The guy is easy to criticize. He never learned how to play when he wasn’t the bully. He spent his whole life steamrolling people and when he got to the NHL–it eventually caught up to him. There’s some truth to that. One thing I always remember about Lindros is that after he scored, in the celebration–he’d often be a head taller than the rest of the guys on the ice. It was like big brother scored and then the rug rats came circling around to congratulate him. And, it was that size, that style cultivated in juniors that probably cost him the career he should have had. But, I don’t think we’ll ever see a player with his skill level be asked to also do the physical work that he did ever again either.
The concussion is a hot topic in hockey and you need no other poster boy. Lindros was equally likely to give one as he was to suffer one, especially early in his career. And, playing his early years with that target on his back he never backed down. He’d fight, he’d run you over, and then he’d score on you. The point I’m trying make is, the guy was an unbelievable hockey player. If you like Giroux, or liked Jeff Carter, or Richards or JR when he was here for a minute–these guys weren’t even in the same ballpark.
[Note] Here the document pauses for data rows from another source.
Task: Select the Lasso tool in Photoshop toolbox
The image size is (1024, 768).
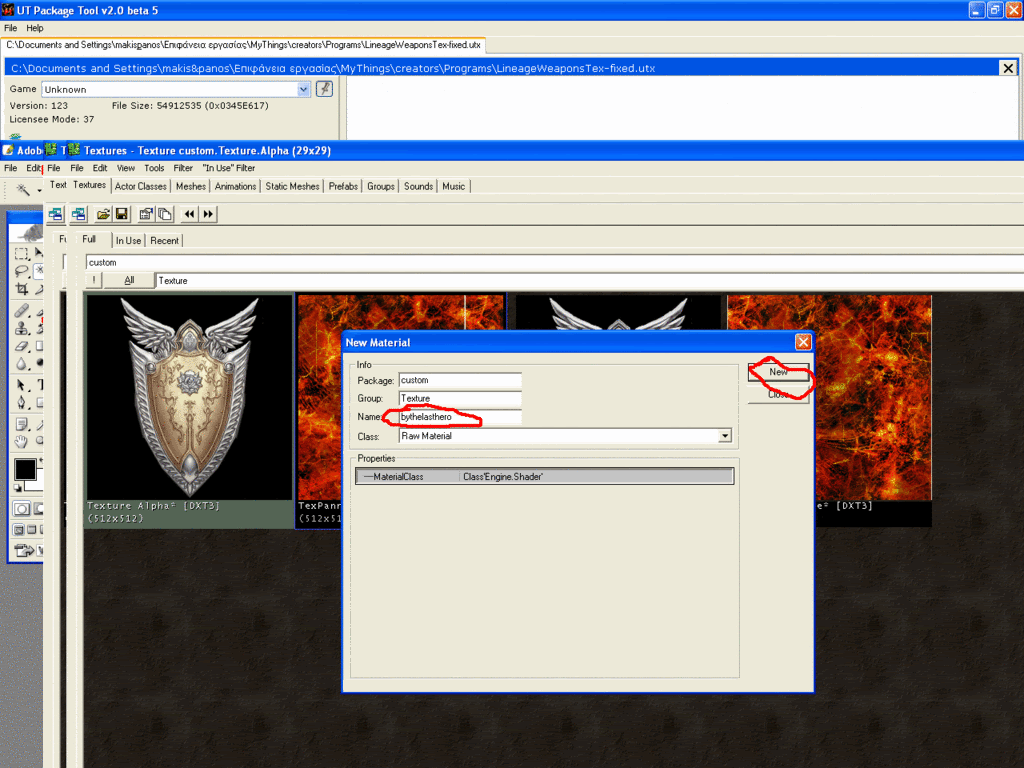Action: (x=22, y=271)
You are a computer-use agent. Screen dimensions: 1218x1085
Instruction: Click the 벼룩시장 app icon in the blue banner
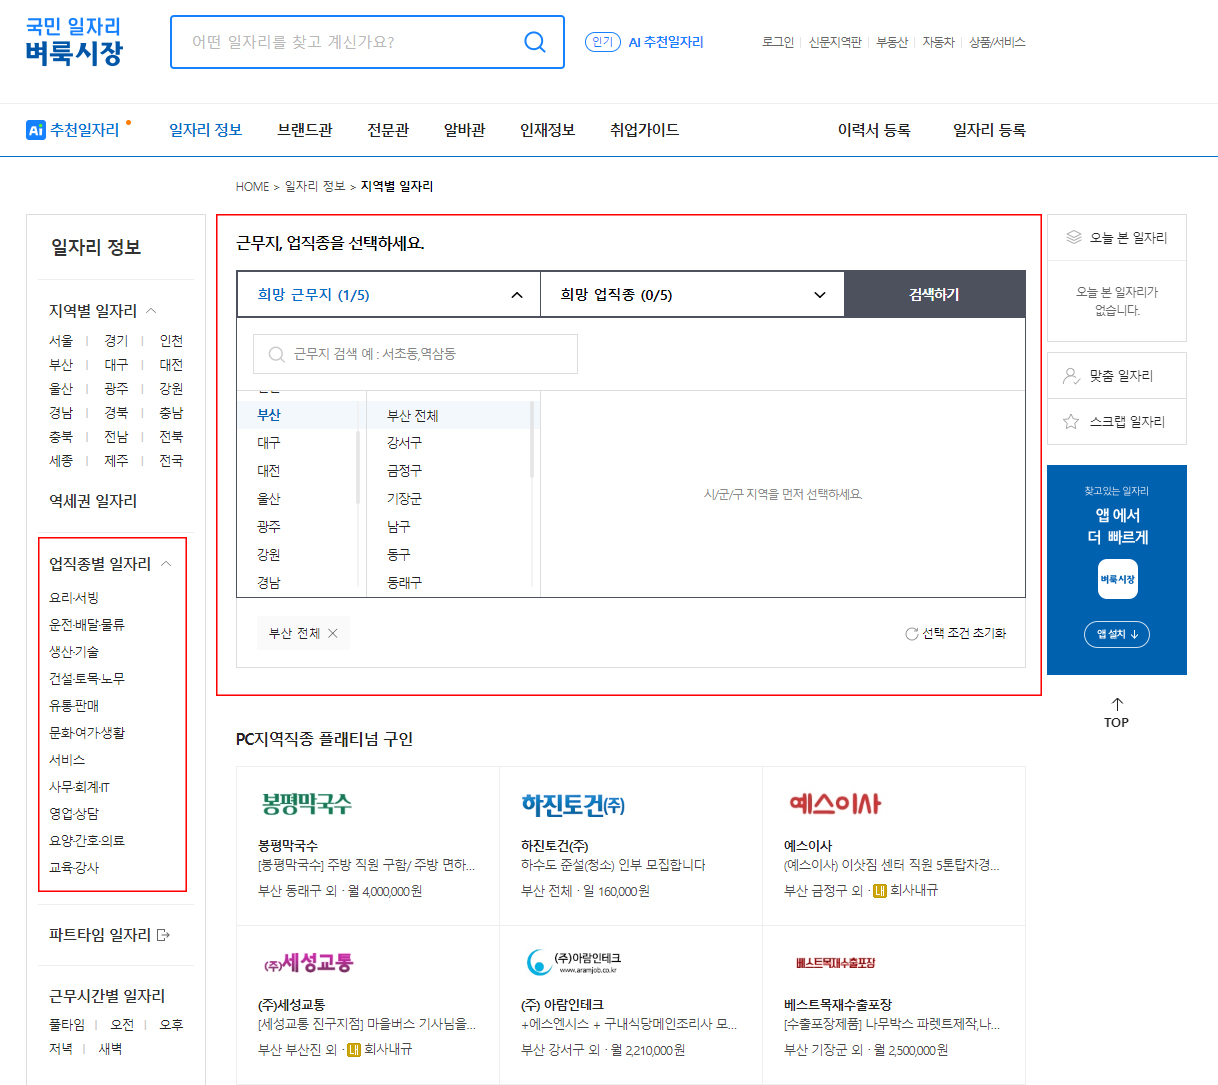tap(1117, 579)
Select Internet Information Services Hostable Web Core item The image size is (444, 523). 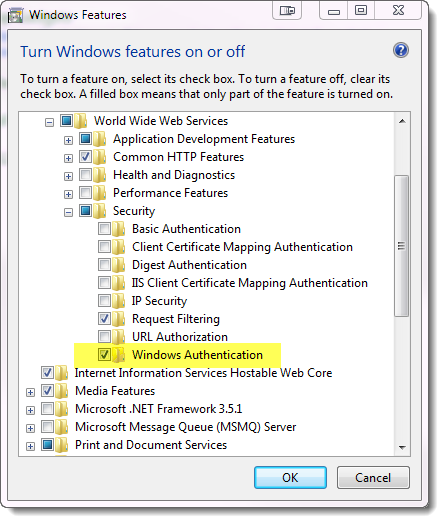[203, 373]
It is a shame the Flyers and the Legion of Doom never quite got it together. In that strike shortened year of 94/95 when the Legion of Doom was formed Lindros was 21, Renberg was 22, and LeClair was 25. They combined for 176 points in the 48-game regular season. Lindros had 70 in 46 games. Pretty remarkable stats, but they were rarely as healthy as they were that year after ’95, and it just never happened. But, it was great time to be a Flyers fan, and we’ll get to remember that one more time during the Alumni Game (New Year’s Eve?). That’s the one I’d like to have tickets for.